→ WHAT THE TASK ASKS:
Only the lines from the top of the data through the line with "Task: Click the UCF university logo" should be repeated, each exactly as written.

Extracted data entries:
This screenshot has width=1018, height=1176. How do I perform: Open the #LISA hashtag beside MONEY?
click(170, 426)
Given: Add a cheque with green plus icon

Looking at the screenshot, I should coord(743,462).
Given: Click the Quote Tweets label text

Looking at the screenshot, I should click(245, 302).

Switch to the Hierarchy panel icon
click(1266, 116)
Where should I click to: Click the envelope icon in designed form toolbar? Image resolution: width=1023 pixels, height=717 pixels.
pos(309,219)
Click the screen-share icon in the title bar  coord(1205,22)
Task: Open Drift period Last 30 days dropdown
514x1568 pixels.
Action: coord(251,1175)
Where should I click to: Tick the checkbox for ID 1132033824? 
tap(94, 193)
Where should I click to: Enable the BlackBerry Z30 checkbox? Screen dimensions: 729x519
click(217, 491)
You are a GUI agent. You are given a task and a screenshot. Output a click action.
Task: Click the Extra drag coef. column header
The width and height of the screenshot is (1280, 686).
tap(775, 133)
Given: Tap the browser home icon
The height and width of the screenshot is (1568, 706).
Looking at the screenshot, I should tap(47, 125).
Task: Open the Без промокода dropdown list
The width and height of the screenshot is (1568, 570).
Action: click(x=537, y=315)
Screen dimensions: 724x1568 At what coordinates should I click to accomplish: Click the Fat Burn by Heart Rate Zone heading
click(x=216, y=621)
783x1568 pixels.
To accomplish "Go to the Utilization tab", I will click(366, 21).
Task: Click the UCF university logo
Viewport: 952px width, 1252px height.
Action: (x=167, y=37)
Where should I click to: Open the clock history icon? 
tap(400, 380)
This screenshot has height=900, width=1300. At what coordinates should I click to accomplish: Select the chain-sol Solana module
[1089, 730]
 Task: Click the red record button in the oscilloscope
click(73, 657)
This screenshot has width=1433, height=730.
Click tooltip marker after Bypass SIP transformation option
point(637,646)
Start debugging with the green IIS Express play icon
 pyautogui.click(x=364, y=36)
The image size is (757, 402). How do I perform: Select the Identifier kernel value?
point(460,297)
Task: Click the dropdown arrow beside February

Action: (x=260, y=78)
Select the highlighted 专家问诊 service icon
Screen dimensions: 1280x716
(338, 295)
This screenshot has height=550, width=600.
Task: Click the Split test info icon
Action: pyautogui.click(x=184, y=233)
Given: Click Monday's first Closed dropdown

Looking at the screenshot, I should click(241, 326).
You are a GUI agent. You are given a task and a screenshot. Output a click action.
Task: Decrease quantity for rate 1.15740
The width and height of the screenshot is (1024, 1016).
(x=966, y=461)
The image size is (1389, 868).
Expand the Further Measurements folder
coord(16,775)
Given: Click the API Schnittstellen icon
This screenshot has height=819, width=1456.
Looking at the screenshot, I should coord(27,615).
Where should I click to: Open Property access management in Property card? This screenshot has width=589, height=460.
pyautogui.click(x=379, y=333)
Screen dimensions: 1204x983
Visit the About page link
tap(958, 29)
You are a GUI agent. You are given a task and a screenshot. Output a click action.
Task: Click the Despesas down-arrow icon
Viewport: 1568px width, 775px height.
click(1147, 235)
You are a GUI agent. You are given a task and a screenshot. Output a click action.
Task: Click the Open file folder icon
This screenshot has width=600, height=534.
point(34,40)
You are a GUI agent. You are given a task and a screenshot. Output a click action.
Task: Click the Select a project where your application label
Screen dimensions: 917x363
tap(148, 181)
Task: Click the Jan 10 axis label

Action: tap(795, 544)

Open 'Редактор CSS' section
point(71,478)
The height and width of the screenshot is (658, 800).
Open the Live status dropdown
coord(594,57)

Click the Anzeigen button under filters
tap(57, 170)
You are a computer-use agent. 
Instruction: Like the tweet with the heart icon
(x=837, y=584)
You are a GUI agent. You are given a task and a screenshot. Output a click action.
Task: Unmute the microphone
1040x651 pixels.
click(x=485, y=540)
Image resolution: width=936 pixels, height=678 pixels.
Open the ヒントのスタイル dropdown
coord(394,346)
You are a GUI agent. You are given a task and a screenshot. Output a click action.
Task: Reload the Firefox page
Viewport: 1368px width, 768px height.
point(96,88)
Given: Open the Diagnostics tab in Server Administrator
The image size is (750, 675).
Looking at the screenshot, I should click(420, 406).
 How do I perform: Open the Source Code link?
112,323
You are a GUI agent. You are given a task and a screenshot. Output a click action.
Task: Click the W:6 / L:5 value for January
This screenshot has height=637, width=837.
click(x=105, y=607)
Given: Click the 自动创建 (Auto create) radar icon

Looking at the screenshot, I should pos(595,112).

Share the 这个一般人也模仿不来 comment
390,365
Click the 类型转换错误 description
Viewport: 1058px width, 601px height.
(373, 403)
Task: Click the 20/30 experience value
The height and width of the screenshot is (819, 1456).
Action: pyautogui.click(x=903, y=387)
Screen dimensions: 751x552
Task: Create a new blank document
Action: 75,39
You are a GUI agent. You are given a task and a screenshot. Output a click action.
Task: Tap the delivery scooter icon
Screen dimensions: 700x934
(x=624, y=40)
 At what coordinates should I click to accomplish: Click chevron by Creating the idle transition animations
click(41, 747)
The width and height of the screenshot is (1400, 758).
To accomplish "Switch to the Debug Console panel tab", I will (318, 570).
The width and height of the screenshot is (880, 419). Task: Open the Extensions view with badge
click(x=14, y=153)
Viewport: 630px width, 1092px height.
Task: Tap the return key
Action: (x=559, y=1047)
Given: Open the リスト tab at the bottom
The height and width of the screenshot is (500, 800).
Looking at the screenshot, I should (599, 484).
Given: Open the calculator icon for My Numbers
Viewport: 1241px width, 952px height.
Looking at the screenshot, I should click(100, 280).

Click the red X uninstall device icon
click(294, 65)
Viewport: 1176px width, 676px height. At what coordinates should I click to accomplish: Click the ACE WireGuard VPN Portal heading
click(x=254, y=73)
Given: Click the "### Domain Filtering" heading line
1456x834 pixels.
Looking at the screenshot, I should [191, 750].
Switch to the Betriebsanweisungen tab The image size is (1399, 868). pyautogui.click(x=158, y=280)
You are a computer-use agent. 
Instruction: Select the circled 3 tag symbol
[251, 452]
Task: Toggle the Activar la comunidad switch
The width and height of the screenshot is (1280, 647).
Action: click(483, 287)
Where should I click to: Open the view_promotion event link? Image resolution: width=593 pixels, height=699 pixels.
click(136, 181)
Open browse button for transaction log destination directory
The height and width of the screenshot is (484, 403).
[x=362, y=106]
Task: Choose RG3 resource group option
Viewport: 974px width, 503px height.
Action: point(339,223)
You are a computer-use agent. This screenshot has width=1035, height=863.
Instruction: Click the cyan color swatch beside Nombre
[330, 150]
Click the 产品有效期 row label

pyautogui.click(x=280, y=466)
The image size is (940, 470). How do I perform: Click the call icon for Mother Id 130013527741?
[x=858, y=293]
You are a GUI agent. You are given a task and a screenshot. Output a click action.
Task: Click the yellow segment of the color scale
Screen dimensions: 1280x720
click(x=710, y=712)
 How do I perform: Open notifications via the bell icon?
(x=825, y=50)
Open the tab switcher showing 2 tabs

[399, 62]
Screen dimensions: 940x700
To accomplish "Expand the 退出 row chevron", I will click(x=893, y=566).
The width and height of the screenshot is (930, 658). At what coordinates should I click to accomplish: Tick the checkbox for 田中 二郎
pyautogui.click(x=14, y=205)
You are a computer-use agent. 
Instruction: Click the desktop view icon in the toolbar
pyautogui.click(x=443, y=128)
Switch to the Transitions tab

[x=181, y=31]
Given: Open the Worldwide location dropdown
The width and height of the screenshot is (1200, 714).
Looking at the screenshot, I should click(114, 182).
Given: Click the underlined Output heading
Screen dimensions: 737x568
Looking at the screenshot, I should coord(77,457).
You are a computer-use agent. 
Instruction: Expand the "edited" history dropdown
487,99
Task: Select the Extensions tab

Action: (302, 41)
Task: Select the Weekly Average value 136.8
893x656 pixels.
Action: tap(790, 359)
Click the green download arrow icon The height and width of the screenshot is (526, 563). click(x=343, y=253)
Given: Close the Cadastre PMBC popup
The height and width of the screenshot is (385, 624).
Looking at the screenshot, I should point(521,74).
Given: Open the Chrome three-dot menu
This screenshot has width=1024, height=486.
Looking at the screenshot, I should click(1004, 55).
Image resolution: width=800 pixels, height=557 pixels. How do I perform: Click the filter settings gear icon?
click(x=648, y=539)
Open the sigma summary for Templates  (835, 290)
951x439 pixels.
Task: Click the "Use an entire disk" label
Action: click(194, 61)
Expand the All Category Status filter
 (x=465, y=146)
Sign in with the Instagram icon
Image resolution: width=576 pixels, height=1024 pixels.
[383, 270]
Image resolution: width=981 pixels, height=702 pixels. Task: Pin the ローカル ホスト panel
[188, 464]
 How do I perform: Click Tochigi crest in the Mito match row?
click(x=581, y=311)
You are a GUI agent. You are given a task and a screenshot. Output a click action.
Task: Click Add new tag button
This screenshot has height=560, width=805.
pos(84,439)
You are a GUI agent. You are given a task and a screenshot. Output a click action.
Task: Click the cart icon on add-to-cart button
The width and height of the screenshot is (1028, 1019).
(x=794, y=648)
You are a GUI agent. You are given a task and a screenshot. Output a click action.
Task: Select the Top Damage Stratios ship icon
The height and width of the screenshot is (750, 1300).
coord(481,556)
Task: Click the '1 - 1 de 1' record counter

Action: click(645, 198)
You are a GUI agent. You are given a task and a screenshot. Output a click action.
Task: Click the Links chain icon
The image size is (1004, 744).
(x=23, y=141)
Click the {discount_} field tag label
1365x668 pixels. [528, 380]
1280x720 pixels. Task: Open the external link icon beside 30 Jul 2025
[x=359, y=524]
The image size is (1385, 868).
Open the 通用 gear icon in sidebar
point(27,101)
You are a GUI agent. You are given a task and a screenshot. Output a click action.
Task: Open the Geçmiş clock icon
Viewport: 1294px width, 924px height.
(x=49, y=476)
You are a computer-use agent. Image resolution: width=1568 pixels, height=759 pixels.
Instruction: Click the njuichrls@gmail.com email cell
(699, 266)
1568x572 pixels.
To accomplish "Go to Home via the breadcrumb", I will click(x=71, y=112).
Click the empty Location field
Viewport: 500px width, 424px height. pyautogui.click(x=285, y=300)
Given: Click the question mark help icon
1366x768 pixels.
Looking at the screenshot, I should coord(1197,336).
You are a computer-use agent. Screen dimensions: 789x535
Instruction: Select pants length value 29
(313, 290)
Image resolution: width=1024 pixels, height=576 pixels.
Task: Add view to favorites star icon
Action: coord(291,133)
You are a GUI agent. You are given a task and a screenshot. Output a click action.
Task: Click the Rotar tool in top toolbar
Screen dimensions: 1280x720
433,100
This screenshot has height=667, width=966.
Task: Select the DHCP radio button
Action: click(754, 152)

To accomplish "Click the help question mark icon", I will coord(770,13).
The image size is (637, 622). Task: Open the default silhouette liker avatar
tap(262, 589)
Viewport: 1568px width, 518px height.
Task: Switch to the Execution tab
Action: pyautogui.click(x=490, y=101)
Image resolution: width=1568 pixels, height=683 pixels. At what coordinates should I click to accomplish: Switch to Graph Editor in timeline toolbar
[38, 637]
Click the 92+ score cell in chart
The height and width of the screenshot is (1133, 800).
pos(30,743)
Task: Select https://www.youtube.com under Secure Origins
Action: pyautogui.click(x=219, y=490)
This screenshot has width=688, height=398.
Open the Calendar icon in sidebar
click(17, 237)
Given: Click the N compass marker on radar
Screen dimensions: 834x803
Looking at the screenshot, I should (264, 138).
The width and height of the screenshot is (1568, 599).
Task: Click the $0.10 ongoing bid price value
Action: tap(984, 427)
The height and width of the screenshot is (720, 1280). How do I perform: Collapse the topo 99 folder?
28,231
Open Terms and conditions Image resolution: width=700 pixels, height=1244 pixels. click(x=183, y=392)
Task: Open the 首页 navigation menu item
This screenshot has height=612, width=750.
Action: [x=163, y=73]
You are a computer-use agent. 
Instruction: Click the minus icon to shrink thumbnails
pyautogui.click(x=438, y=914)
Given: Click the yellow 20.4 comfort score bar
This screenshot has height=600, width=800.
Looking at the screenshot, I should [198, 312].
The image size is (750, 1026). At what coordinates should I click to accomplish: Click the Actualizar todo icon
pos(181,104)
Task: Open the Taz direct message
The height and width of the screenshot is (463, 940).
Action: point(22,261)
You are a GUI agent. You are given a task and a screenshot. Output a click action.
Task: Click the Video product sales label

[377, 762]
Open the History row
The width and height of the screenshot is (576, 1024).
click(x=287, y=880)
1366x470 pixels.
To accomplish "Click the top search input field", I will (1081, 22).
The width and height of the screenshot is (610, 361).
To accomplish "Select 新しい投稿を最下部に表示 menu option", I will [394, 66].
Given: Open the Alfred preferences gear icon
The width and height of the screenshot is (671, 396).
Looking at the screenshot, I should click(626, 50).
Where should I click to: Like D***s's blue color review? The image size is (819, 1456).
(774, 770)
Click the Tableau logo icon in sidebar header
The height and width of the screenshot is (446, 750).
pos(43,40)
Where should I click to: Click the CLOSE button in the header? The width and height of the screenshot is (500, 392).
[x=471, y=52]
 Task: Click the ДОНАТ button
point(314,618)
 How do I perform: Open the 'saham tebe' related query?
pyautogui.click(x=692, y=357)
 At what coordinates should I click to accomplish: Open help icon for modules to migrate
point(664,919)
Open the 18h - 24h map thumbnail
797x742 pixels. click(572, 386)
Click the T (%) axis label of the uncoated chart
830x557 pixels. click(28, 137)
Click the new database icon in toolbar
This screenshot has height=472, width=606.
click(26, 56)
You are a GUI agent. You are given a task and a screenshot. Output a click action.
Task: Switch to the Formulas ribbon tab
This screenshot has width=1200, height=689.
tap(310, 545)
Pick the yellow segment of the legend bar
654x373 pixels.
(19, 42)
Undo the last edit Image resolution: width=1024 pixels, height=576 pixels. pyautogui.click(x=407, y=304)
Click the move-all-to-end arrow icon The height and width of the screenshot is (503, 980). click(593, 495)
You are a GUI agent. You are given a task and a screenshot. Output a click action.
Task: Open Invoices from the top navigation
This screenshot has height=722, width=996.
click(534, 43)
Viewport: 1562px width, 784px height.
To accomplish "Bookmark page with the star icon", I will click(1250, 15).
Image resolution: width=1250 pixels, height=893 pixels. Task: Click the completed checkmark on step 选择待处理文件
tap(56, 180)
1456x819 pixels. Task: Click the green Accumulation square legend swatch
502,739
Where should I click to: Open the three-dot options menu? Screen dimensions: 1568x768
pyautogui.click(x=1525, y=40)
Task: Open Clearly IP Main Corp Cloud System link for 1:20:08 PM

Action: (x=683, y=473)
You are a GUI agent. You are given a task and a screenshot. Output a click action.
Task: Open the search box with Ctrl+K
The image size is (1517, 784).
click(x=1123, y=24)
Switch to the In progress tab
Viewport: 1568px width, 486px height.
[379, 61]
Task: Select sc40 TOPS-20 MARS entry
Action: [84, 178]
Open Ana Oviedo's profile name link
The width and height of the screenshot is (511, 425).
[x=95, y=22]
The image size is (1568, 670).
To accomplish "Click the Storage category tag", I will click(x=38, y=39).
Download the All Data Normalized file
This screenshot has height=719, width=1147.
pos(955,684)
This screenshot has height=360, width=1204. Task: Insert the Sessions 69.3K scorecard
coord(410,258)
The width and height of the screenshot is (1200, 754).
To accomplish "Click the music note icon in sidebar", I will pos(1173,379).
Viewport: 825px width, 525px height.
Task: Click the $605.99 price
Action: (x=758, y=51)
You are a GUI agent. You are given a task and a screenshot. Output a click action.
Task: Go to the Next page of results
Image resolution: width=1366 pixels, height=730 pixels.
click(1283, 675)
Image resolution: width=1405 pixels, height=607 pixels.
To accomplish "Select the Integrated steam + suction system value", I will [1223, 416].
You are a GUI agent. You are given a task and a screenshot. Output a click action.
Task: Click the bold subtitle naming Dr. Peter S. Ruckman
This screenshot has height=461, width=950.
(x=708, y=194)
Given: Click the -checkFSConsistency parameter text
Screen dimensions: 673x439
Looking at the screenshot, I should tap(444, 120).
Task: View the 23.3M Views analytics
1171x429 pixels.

→ ANSWER BOX:
This screenshot has width=1018, height=1176. How do I perform: Open the #LISA hashtag beside MONEY?
click(170, 426)
Given: Add a cheque with green plus icon

Looking at the screenshot, I should coord(743,462).
Given: Click the Quote Tweets label text

Looking at the screenshot, I should click(245, 302).

Switch to the Hierarchy panel icon
click(1266, 116)
Where should I click to: Click the envelope icon in designed form toolbar? Image resolution: width=1023 pixels, height=717 pixels.
pos(309,219)
Click the screen-share icon in the title bar  coord(1205,22)
Task: Open Drift period Last 30 days dropdown
514x1568 pixels.
Action: coord(251,1175)
Where should I click to: Tick the checkbox for ID 1132033824? 
tap(94, 193)
Where should I click to: Enable the BlackBerry Z30 checkbox? Screen dimensions: 729x519
click(217, 491)
You are a GUI agent. You are given a task and a screenshot. Output a click action.
Task: Click the Extra drag coef. column header
The width and height of the screenshot is (1280, 686).
tap(775, 133)
Given: Tap the browser home icon
The height and width of the screenshot is (1568, 706).
Looking at the screenshot, I should tap(47, 125).
Task: Open the Без промокода dropdown list
The width and height of the screenshot is (1568, 570).
Action: click(x=537, y=315)
Screen dimensions: 724x1568 At what coordinates should I click to accomplish: Click the Fat Burn by Heart Rate Zone heading
click(x=216, y=621)
783x1568 pixels.
To accomplish "Go to the Utilization tab", I will click(366, 21).
Task: Click the UCF university logo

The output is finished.